Celebrating Tarzan’s 101st anniversary by walking through Scott Tracy Griffin’s Tarzan: The Centennial Celebration.
After the success of the Tarzan movies (which we’ll start looking at next week), you’d think that radio would be a step backwards, but there were still a lot of profits to be made by serializing Tarzan’s adventures for the air waves. Burroughs made the first attempt at setting up a Tarzan radio program in 1930, but it wasn’t until late ’31 that the same guy who’d launched the comic strips got involved and things started moving.
Burroughs was still heavily involved though and cast Jim Pierce in the lead role. Burroughs had met Pierce at a party in the ’20s and immediately wanted the actor to play Tarzan in the 1927 silent film, Tarzan and the Golden Lion. Not long after, Pierce and Burroughs’ daughter Joan fell in love and got married (staying so until Joan’s death in 1972), so Burroughs made it a family deal and cast Joan as Jane for the radio show.
The program debuted in September 1932 on KSTP, a Saint Paul radio station that still exists today, playing adult contemporary music. The series was one of the first pre-recorded radio shows (as opposed to live broadcast) and went for almost 300 episodes just adapting the first two Tarzan novels. The show was incredibly successful and spurred sponsor Signal Oil to start its Tarzan fan club that had to be aborted when it grew too large for the company to manage.
After the two novel adaptations, writer Rob Thompson wrote two original stories, Tarzan and the Diamond of Asher and Tarzan and the Fires of Tohr. The first was later adapted by Burroughs to become the novel Tarzan and the Forbidden City; the second became one of the early Dell comics. By the time Fires of Tohr came out in ’35 though, the program had run out of steam and was only playing on 10 stations.
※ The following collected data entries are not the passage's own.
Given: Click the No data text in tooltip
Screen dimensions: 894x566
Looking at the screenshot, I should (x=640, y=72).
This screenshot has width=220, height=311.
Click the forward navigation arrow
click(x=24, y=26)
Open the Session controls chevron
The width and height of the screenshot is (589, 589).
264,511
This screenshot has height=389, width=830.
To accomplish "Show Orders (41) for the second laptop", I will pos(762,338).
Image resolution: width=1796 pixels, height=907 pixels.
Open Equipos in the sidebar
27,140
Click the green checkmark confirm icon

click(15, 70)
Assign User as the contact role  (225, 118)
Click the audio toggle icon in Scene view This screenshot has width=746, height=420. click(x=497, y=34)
Burroughs tried to get it going again in ’38, but it wasn’t until 1951 – after Burroughs’ death – that a second radio show started up. This one starred Lamont Johnson as Tarzan and was sort of a mix of the novel and film versions of the character. There was no Jane, but the show featured a lot of voice artists including some of the earliest work of future Bond girl (and Riddler henchman on the ’60s Batman), Jill St. John.